Figure 4.

Accumulation of the autophagy maker LC3-II and SQSTM1 aggregates in epg5 knockout mice ovaries. (a) Immunoblotting for the LC3, SQSTM1 protein, and GAPDH (internal control) levels in ovaries. (b-c) Summary of quantification data from LC3 and SQSTM1 activity assays (relative to control). All experiments were repeated at least three times. (d) LC3 aggregates were accumulated dramatically in epg5 knockout GCs compared to the control groups. The white arrow shows LC3 puncta in antral follicular GCs. Scale bars: 5 µm, 7.5 µm, 10 µm, 25 µm. (e) SQSTM1 puncta aggregation was observed in the epg5 knockout GCs compared to the control groups. The white arrow shows SQSTM1 puncta in antral follicular GCs. Scale bars: 5 µm, 10 µm, 25 µm. (f) Immunoblotting for the LC3, SQSTM1 protein, and GAPDH (internal control) levels in GCs. (g-h) Summary of quantification data from LC3 and SQSTM1 activity assays (relative to control) in GCs. (i) GFP-LC3 puncta colocalize with Lysotracker puncta in control but not epg5 knockout GCs.

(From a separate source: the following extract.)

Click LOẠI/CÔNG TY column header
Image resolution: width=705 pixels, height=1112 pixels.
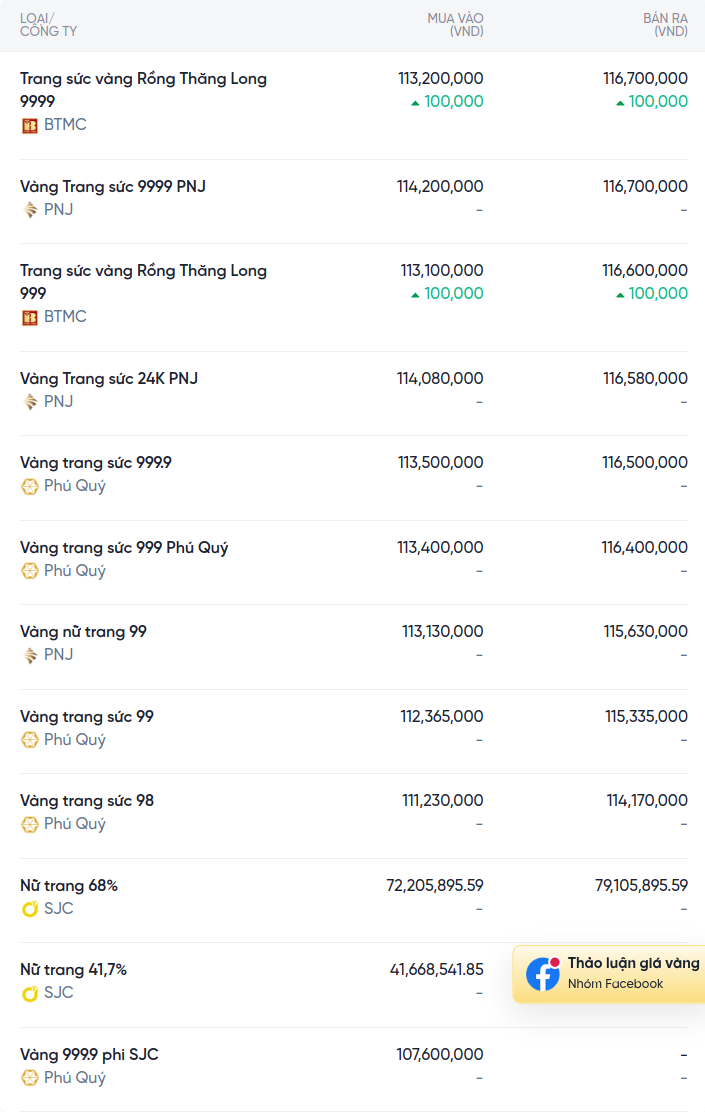[48, 25]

Scale bars: 4 µm, 1 µm. (j) Quantification of the number of GFP-LC3 punctate structures in control and epg5 knockout GCs (n = 10 for each group). (k) In control cells, an LC3 punctum (arrows) originally associates with Lysotracker puncta structures, while in epg5 knockout GCs, an LC3 punctum did not fusion with Lysotracker punctum. Scale bars: 1 µm. (l) The percentage of LC3-stained puncta colocalizing with Lysotracker punctate structures in control and epg5 knockout GCs (n = 10 for each group). All experiments were repeated at least three times. PmF, primordial follicle; PF, primary follicle; SF, secondary follicle; AF, antral follicle. Data are expressed as the mean ± S.E.M.